Psychiatry is a culturally growing, financially shrinking specialty. The medical profession acknowledges the huge burden of mental illness, but a subtle stigma remains in our community. A primary shortcoming in our care lies in our attitude; we hold preconceptions about mental health patients, undermine the medical expertise of our psychiatrists and neglect our own mental well-being. From the alcoholic with suicidal intent in the emergency room, to the widow with anxiety in general practice, these ‘time-wasters’ will be greeted, eventually, with angry mutterings and extended waiting times. There is no quick fix for these patients, and after our failed prevention strategies, the best treatment we appear to offer is an off-site psychiatric hospital.

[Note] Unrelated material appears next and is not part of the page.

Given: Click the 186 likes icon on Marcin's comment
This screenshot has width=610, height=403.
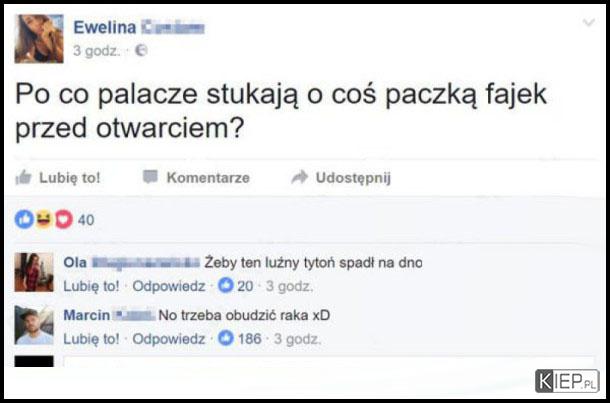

The negative perception strikes again during career choice discussions, where any enthusiasm for this specialty is battered down with a distinct mixture of mockery and disappointment: ‘But why do you want to give up real medicine?’. The separation between mental and physical health occurs early in our medical training – immediately after the second foundation year. I question the potential prematurity of this divide – particularly from its counterpart of neurology – and speculate on the role that this plays in its underfilled training programme and undervalued perceptions.

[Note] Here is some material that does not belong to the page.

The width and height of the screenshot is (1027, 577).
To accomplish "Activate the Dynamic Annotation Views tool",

The stereotypes of each specialty can be comical. The danger in psychiatry is that patient safety is being jeopardised. Mental healthcare is inseparable from medical practice; it coexists in every physical health consultation, every patient journey, as well as dictating our own practice. This synergism is not reflected in our curricula – a pertinent example of this includes the omission of a patient's mental state in a routine history. This ignorance escalates into our unconscious clinical decision-making, where psychiatric diagnoses become an afterthought or diagnosis of exclusion. I have witnessed countless cases of this: a 6-year-old boy presenting with generalised abdominal pain urgently operated on for surgical exploration, before discovering his extensive anxiety from school bullying and a violent home environment. The appropriate referral for family therapy helped alleviate his regular pain as well as the underlying causative factors. Our lack of integration in care also appears at the tertiary level: in one asthma clinic, an anxious young woman on her third referral for breathing difficulties was offered an invasive procedure to reassure her ‘likely anxiety’. The distinct overlap between mental and physical health – notably in specialties such as gastroenterology and gynaecology – is fascinating, but our denial through the constrained use of psychological services is frustrating. We are diminishing our patients' quality of life, encouraging deterioration in physical health and fuelling public stigma against mental illness.

Greater change in our attitude and practice is requisite to achieving the principles of our modern medicine. Despite the financial and logistical challenges we currently face in our healthcare system, a vast number of holistic, open-minded clinicians remain exempt from these anecdotes. They prove to me that these changes are possible, and motivate the next generation of doctors to speak out against the medical hierarchy.